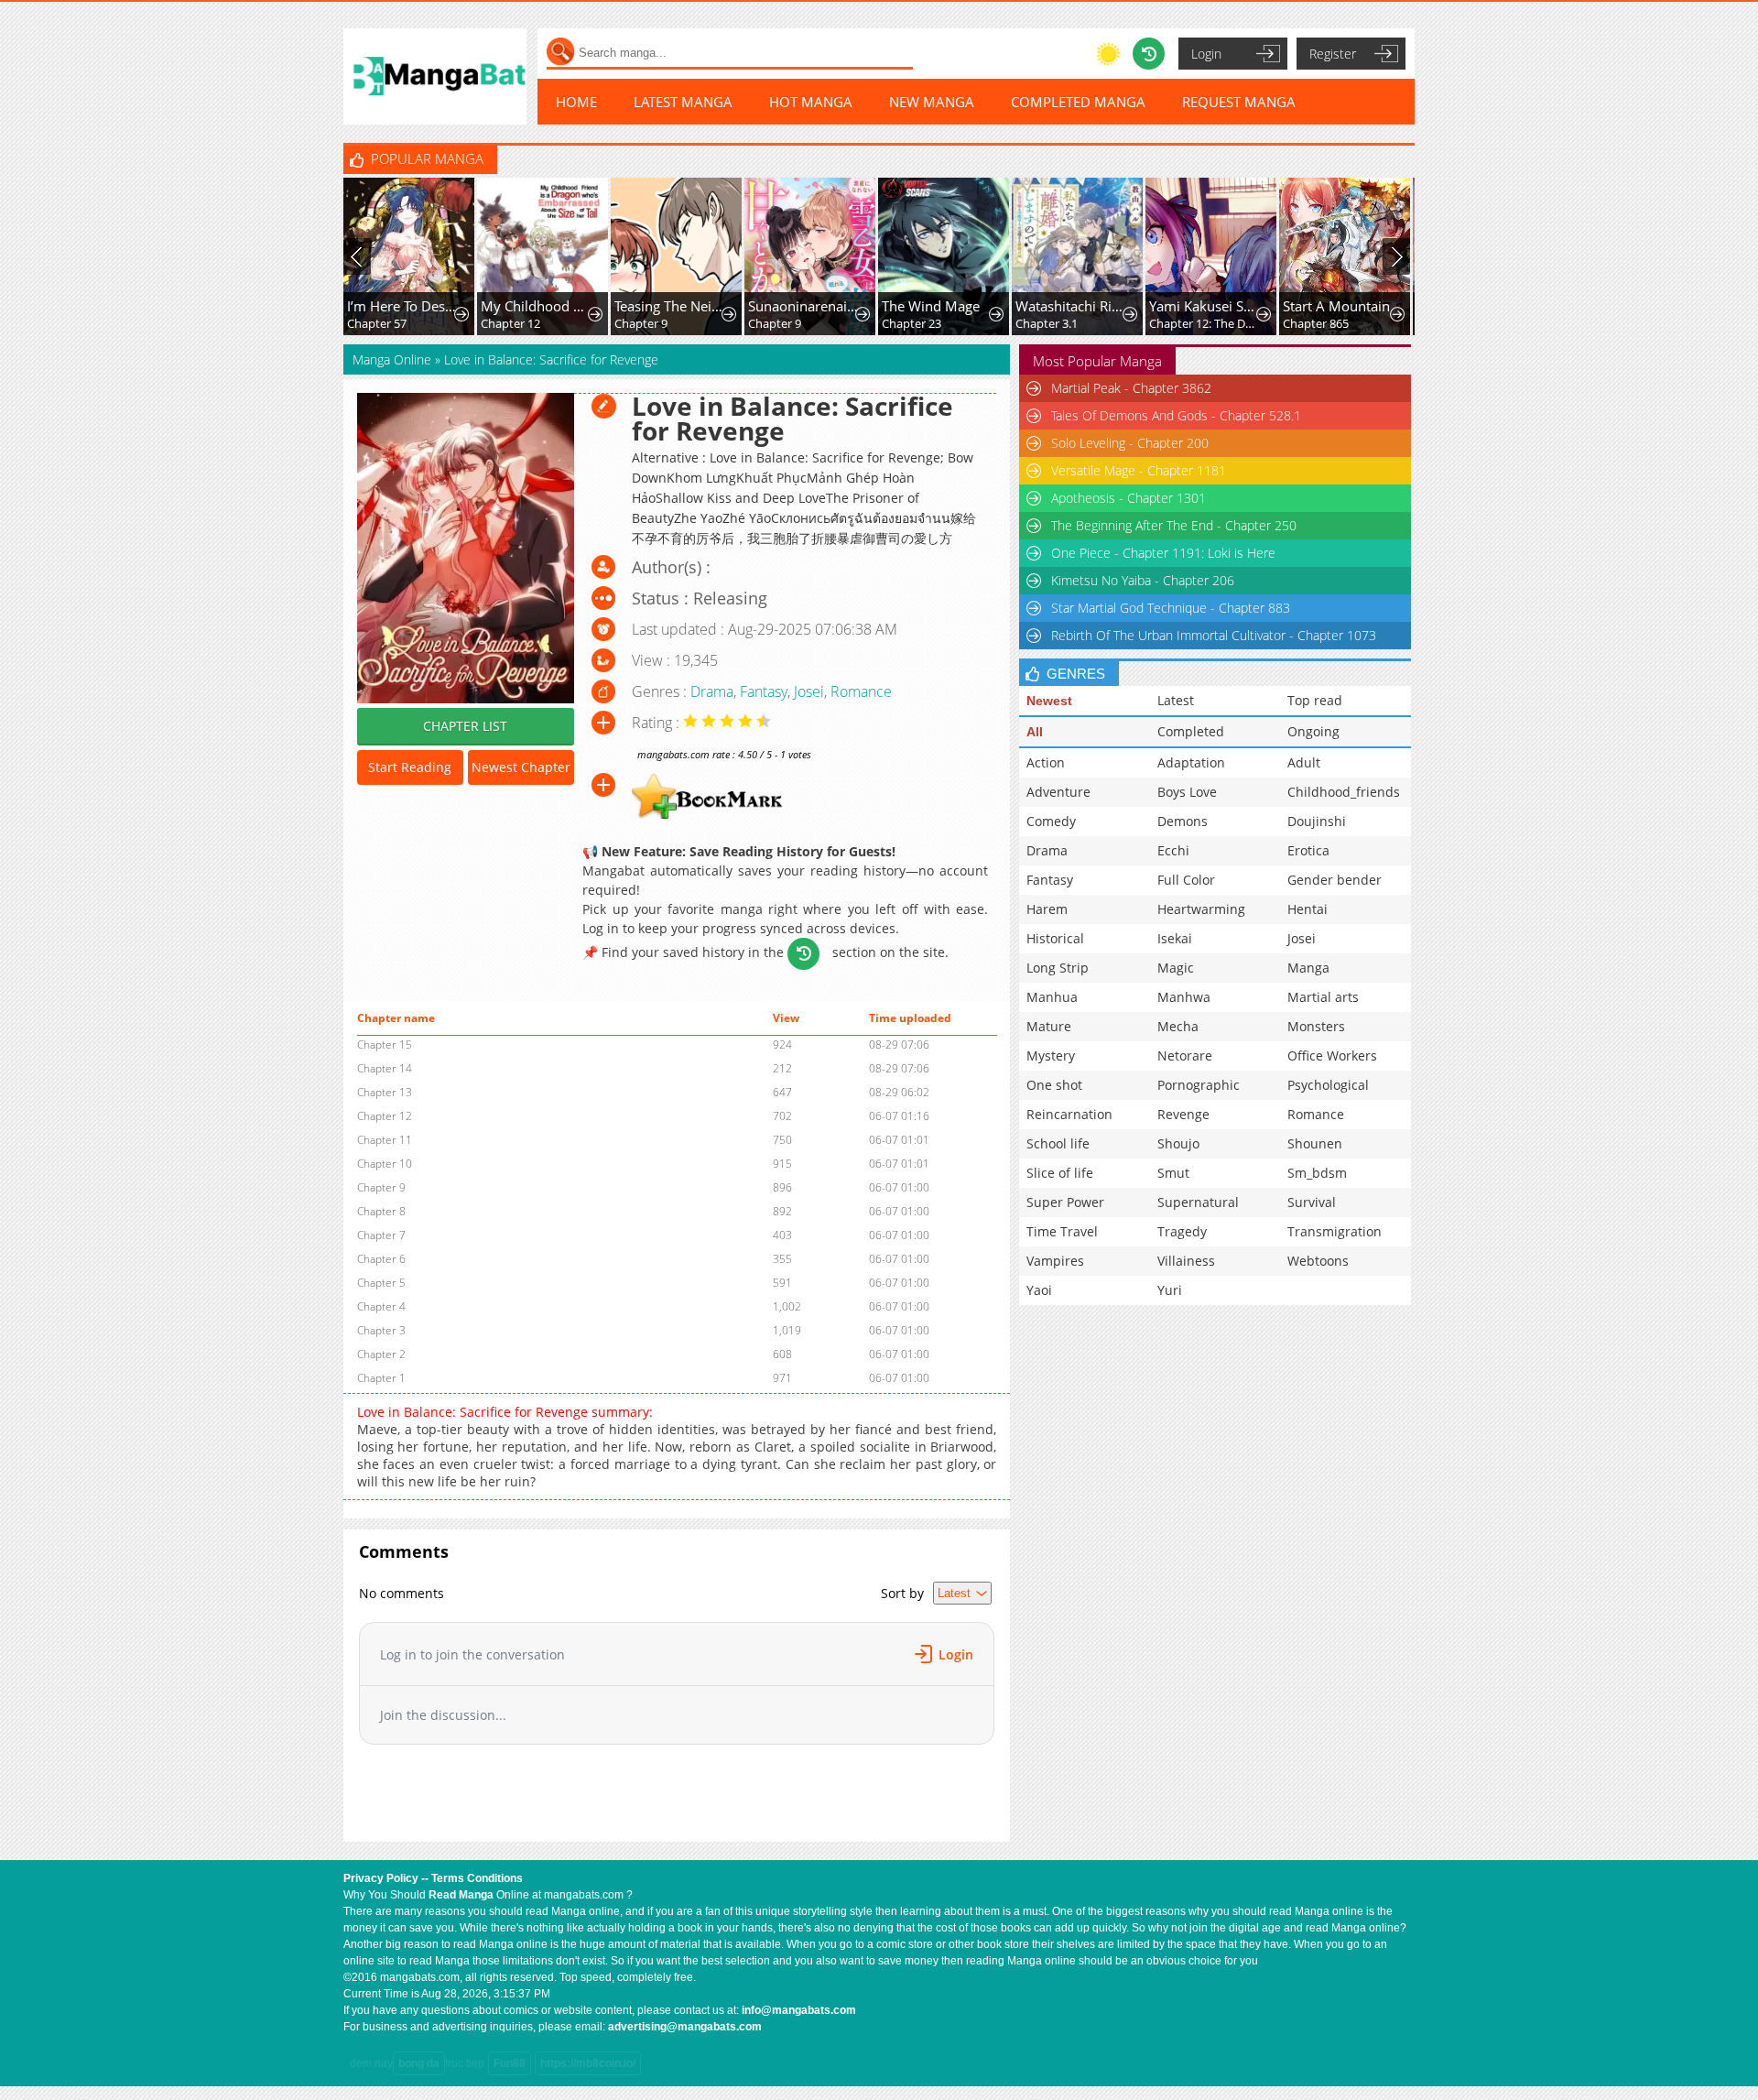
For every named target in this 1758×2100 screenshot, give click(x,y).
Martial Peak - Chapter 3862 (1131, 388)
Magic (1175, 967)
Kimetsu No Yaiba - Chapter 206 (1142, 580)
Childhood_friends (1343, 791)
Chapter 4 (381, 1306)
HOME (576, 101)
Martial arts (1323, 997)
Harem (1047, 909)
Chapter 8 (381, 1211)
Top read (1314, 700)
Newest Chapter (521, 767)
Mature (1048, 1026)
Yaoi (1039, 1290)
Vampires (1055, 1260)
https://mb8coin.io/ (587, 2063)
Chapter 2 (381, 1354)
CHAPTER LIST (465, 725)
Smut (1173, 1172)
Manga (1308, 967)
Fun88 (510, 2063)
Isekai (1174, 938)
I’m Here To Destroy (402, 306)
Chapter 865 (1316, 323)
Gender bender (1334, 879)
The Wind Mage (931, 306)
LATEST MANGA (683, 101)
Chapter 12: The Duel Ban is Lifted (1204, 323)
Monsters (1316, 1026)
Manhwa (1183, 997)
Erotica (1308, 850)
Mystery (1050, 1055)
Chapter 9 (640, 323)
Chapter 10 (384, 1163)
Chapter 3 (381, 1330)
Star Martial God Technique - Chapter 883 (1170, 607)
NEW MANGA (931, 101)
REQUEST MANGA (1239, 101)
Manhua (1052, 997)
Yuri (1169, 1290)
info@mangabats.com (799, 2010)
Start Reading (409, 767)
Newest (1049, 700)
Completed (1190, 731)
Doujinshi (1316, 821)
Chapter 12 (510, 323)
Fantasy (763, 691)
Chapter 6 (381, 1259)
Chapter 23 (911, 323)
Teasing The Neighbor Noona (669, 306)
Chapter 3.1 (1046, 323)
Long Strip (1057, 967)
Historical (1055, 938)
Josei (809, 691)
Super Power (1065, 1202)
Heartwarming (1201, 909)
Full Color (1186, 879)
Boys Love (1187, 791)
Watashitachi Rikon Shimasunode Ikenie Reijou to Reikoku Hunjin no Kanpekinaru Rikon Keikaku (1070, 306)
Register (1332, 53)
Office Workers (1332, 1055)
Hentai (1307, 909)
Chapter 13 (384, 1092)
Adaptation (1191, 762)
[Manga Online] (434, 76)
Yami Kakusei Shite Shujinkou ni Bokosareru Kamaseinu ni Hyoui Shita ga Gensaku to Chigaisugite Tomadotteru (1204, 306)
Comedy (1051, 821)
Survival (1311, 1202)
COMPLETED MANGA (1078, 101)
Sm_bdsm (1317, 1172)
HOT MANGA (810, 101)
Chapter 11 (384, 1140)
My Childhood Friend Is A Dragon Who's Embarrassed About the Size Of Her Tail (536, 306)
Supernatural (1198, 1202)
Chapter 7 (381, 1235)
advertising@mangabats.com (685, 2026)
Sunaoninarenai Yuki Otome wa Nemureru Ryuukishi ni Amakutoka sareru (803, 306)
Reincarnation (1069, 1114)
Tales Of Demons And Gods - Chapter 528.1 (1176, 415)
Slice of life (1059, 1172)
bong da (419, 2063)
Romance (861, 691)
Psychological (1328, 1085)
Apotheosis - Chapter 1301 (1128, 497)
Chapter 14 (384, 1068)
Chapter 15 (384, 1044)
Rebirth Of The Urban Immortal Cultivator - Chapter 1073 (1213, 635)
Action (1045, 762)
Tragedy (1182, 1231)
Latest (1175, 700)
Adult (1303, 762)
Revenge (1183, 1114)
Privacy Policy (380, 1878)
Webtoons (1318, 1260)
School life (1058, 1143)
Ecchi (1173, 850)
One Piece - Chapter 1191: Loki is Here (1163, 552)
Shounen (1314, 1143)
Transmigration (1334, 1231)
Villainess (1186, 1260)
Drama (711, 691)
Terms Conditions (477, 1878)
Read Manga (461, 1894)
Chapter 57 (377, 323)
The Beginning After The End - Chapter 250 (1174, 525)
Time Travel (1062, 1231)
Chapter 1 (381, 1378)
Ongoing (1313, 731)
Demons (1182, 821)
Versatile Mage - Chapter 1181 (1138, 470)
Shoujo (1178, 1143)
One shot (1054, 1085)
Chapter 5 (381, 1282)
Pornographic (1198, 1085)
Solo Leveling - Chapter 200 (1130, 443)
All (1034, 731)
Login (1206, 53)
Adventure (1058, 791)
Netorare (1184, 1055)
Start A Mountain (1336, 306)
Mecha (1178, 1026)
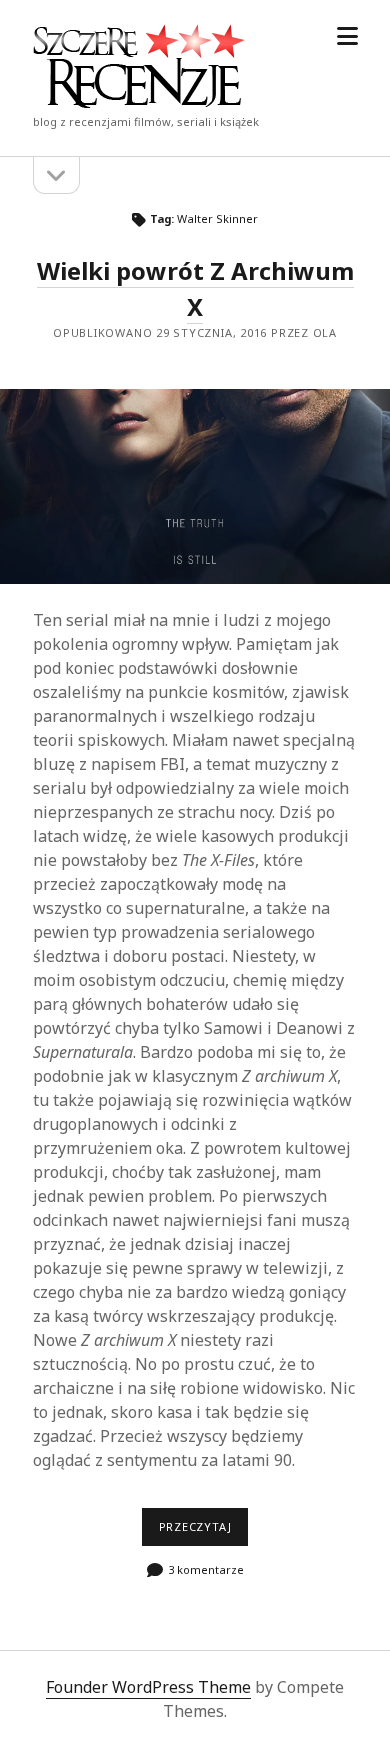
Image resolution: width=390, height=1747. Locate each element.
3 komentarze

◇ ◇ ◇ ◇

Without including any picture, restate every entry above exactly.

• WRITTEN ANSWER:
For every named target in this 1758×2100 screenshot, give click(x,y).
Martial Peak - Chapter 3862 (1131, 388)
Magic (1175, 967)
Kimetsu No Yaiba - Chapter 206 (1142, 580)
Childhood_friends (1343, 791)
Chapter 4 (381, 1306)
HOME (576, 101)
Martial arts (1323, 997)
Harem (1047, 909)
Chapter 8 (381, 1211)
Top read (1314, 700)
Newest Chapter (521, 767)
Mature (1048, 1026)
Yaoi (1039, 1290)
Vampires (1055, 1260)
https://mb8coin.io/ (587, 2063)
Chapter 2 (381, 1354)
CHAPTER LIST (465, 725)
Smut (1173, 1172)
Manga (1308, 967)
Fun88 (510, 2063)
Isekai (1174, 938)
I’m Here To Destroy (402, 306)
Chapter 865 (1316, 323)
Gender bender (1334, 879)
The Wind Mage (931, 306)
LATEST MANGA (683, 101)
Chapter 12: The Duel Ban is Lifted (1204, 323)
Monsters (1316, 1026)
Manhwa (1183, 997)
Erotica (1308, 850)
Mystery (1050, 1055)
Chapter 9 (640, 323)
Chapter 10 (384, 1163)
Chapter 3 (381, 1330)
Star Martial God Technique - Chapter 883 (1170, 607)
NEW MANGA (931, 101)
REQUEST MANGA (1239, 101)
Manhua (1052, 997)
Yuri (1169, 1290)
info@mangabats.com (799, 2010)
Start Reading (409, 767)
Newest (1049, 700)
Completed (1190, 731)
Doujinshi (1316, 821)
Chapter 12 (510, 323)
Fantasy (763, 691)
Chapter 6 (381, 1259)
Chapter 23 (911, 323)
Teasing The Neighbor Noona (669, 306)
Chapter 3.1 (1046, 323)
Long Strip (1057, 967)
Historical (1055, 938)
Josei (809, 691)
Super Power (1065, 1202)
Heartwarming (1201, 909)
Full Color (1186, 879)
Boys Love (1187, 791)
Watashitachi Rikon Shimasunode Ikenie Reijou to Reikoku Hunjin no Kanpekinaru Rikon Keikaku (1070, 306)
Register (1332, 53)
Office Workers (1332, 1055)
Hentai (1307, 909)
Chapter 13 (384, 1092)
Adaptation (1191, 762)
[Manga Online] (434, 76)
Yami Kakusei Shite Shujinkou ni Bokosareru Kamaseinu ni Hyoui Shita ga Gensaku to Chigaisugite Tomadotteru (1204, 306)
Comedy (1051, 821)
Survival (1311, 1202)
COMPLETED MANGA (1078, 101)
Sm_bdsm (1317, 1172)
HOT MANGA (810, 101)
Chapter 11 (384, 1140)
My Childhood Friend Is A Dragon Who's Embarrassed About the Size Of Her Tail (536, 306)
Supernatural (1198, 1202)
Chapter 7 (381, 1235)
advertising@mangabats.com (685, 2026)
Sunaoninarenai Yuki Otome wa Nemureru Ryuukishi ni Amakutoka sareru (803, 306)
Reincarnation (1069, 1114)
Tales Of Demons And Gods - Chapter 528.1 (1176, 415)
Slice of life (1059, 1172)
bong da (419, 2063)
Romance (861, 691)
Psychological (1328, 1085)
Apotheosis - Chapter 1301 (1128, 497)
Chapter 14 (384, 1068)
Chapter 15 (384, 1044)
Rebirth Of The Urban Immortal Cultivator - Chapter 1073 (1213, 635)
Action (1045, 762)
Tragedy (1182, 1231)
Latest (1175, 700)
Adult (1303, 762)
Revenge (1183, 1114)
Privacy Policy (380, 1878)
Webtoons (1318, 1260)
School life (1058, 1143)
Ecchi (1173, 850)
One Piece - Chapter 1191: Loki is Here (1163, 552)
Shounen (1314, 1143)
Transmigration (1334, 1231)
Villainess (1186, 1260)
Drama (711, 691)
Terms Conditions (477, 1878)
Read Manga (461, 1894)
Chapter 57 (377, 323)
The Beginning After The End - Chapter 250 (1174, 525)
Time Travel (1062, 1231)
Chapter 1 (381, 1378)
Ongoing (1313, 731)
Demons (1182, 821)
Versatile Mage - Chapter 1181 (1138, 470)
Shoujo (1178, 1143)
One shot (1054, 1085)
Chapter 5 (381, 1282)
Pornographic (1198, 1085)
Solo Leveling - Chapter 200 (1130, 443)
All (1034, 731)
Login (1206, 53)
Adventure (1058, 791)
Netorare (1184, 1055)
Start A Mountain (1336, 306)
Mecha (1178, 1026)
Image resolution: width=390, height=1747. Locate each element.
3 komentarze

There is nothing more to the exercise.